Дом исчез в огне. В больнице, где Нина работала вот уже пять лет, посочувствовали, но не предложили даже койки в сестринской. Живи, как знаешь. Приятная старушка-соседка с недельку позаботилась о погорельце, но тут нагрянул её внучок, который усмотрел в Нине соперницу. А вдруг она уговорит бабку переписать наследство на себя? Мольбы его не проняли, и он выбросил Нину за забор. Старушка помахала из окошка и смущенно улыбнулась. Внучка она любила до беспамятства.
Нина поехала в город к дядьке по материнской линии. Тот принял радушно. Накормил, напоил, разместил в гостиной. Месяц она служила ему и уборщицей, и кухаркой, вкладывая всю себя, чтобы дядька не прогнал. Он и не прогнал. Борщи поедал тарелками, восторгался своим приобретением — будто Нина не гостьей была, а покупкой. А одной ночью присел на краешек её дивана. Мозолистая рука скользнула под одеяло, погладила по коленке спящую племянницу, поднялась выше. Нина вскочила. Дядьку непокорность порадовала, он схватил девушку за волосы, кинул обратно. Нина вскрикнула от боли и непонимания.

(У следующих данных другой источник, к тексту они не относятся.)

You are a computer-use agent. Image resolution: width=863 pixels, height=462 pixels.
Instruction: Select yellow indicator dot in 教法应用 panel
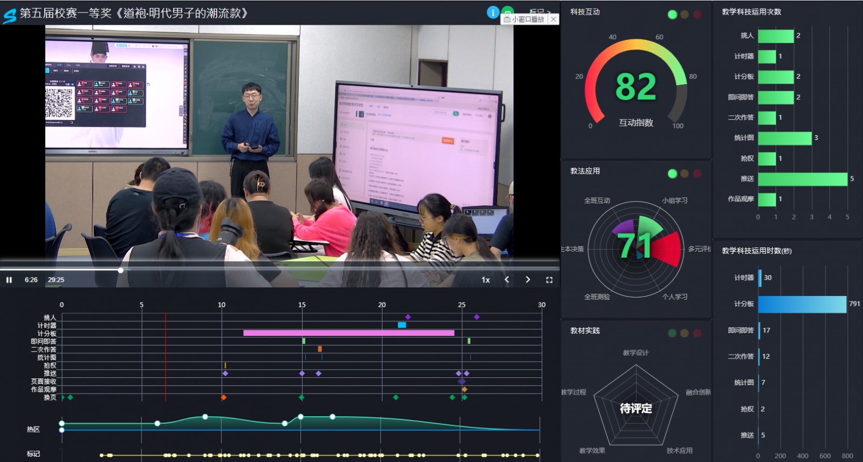tap(684, 174)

— Прекрати! — ревела она, когда он стягивал с неё белье.
— Я буду нежен, — рыкнул дядька.
Нина зажмурилась. Поскорее бы всё закончилось! Изо рта вырвался жалобный не то стон, не то всхлип. Она была готова на всё, только бы жить в тепле и уюте. Перетерпит, если понадобится. Но тут дядька отступил, сплюнув на пол.
— Вылитая мать… Не могу так. Ложись спать, — сказал так, будто ничего не произошло.
Утром дядька, не говоря ни слова, позавтракал и ушел на работу, пока Нина притворялась спящей. Она убедилась, что его машина уехала со стоянки. Запихала в дядькин рюкзак хлеб, печенье, стащила заначку (он показал, где лежат деньги, чтоб племянница ходила за продуктами). И убежала, куда глаза глядят. На украденные деньги сняла комнатенку в общежитии. Но деньги кончатся — и что делать? Застройщики отмалчивались. В их контору она ездила трижды, и её выгоняли после сладких речей и извинений. Нина скупила газеты с объявлениями. Медсестер нигде не набирали, зато продавщицей предложили пойти сразу же. Так Нина устроилась в магазин. Черная полоса кончилась.